Persistent state tends to be a pretty big issue in Vagrant -- I can't really count the number of times I've had to ask people to run vagrant destroy to wipe their state. These things become non-issues with Docker, since container state is discarded on exit by default.
From an open source perspective, I suspect you'll have easier time getting contributors with a dependency on Docker (which most any systems project requires) than on Vagrant and VirtualBox. To some extent that's just a question of popularity -- I don't think either Vagrant or VirtualBox are all that often used anymore -- but it does also stem from the faster run times, fewer gotchas (no persistent state, a simpler DSL and standardized spec), and clear tie-in to production environments that come with docker development and deployment.

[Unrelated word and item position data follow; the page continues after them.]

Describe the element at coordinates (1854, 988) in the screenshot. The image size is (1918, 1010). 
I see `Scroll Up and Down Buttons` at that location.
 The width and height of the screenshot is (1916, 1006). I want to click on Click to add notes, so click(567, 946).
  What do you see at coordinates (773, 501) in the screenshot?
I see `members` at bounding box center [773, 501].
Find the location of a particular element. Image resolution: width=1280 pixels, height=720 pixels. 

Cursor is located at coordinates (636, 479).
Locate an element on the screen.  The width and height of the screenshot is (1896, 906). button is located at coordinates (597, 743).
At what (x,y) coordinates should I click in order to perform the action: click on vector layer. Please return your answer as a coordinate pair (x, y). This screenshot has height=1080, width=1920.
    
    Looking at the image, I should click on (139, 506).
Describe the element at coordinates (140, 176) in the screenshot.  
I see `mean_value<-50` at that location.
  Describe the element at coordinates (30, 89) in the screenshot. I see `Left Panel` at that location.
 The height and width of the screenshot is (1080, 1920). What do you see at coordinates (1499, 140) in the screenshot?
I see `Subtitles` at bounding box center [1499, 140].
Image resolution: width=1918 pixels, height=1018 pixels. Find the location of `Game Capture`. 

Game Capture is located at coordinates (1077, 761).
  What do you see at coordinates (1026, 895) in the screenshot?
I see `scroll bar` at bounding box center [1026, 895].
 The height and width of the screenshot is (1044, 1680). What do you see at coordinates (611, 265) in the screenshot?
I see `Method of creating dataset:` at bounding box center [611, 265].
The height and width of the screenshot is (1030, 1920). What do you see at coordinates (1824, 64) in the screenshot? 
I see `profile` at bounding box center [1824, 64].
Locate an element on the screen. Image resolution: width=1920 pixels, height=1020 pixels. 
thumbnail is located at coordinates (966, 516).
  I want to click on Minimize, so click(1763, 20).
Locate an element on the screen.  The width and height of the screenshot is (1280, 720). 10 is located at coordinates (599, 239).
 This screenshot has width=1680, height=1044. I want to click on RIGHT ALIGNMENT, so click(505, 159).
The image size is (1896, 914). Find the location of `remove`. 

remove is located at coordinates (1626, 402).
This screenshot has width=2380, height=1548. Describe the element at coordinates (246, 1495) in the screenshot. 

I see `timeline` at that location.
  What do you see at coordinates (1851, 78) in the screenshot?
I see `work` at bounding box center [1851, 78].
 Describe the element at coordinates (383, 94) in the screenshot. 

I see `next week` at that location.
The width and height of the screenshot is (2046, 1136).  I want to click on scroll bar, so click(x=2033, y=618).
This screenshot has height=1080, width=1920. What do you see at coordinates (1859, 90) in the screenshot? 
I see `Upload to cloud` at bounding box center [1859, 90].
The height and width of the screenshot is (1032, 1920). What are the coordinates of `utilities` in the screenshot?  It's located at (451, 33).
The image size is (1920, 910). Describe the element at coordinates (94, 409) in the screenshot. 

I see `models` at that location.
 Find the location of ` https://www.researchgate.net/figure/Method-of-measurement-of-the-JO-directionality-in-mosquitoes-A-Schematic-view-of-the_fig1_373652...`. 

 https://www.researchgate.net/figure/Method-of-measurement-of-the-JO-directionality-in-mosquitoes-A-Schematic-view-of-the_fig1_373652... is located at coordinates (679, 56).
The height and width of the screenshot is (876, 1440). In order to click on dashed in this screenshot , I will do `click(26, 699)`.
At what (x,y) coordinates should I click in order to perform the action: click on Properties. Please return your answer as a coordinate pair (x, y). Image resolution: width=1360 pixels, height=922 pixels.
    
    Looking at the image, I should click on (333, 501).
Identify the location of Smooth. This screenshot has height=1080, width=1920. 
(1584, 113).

All this said, it's still also true that my own experience maintaining a localdev Vagrant setup for teams over the years jaded me. Still, I do suggest you think somewhat carefully about this before picking it up. Docker's a dependency we can't get away from, and it will allow us all the specificity we need. Vagrant may be a dependency you can avoid, and if so, you may be best doing so.

jdu commented 5 years ago

Sorry, this is going out into left-field a bit and diverging from the original issue into too many other things a bit too much I think (totally my fault).

I think at least for now, if we drop the poppler tests out of the local testing as you @hblanks originally suggested we can at least get tests passing, we should be more concerned that those tests pass in the deployment environment (i.e. inside the docker images) than whether they work locally on the given devs environment and we look at addressing how we get poppler inside the deployment environment to a newer version at least close to what we've got in the host Oses (0.71, 0.81) so we can suss out whether we need to change how we handle the text coming out of poppler based on the output we're getting from the newer version above.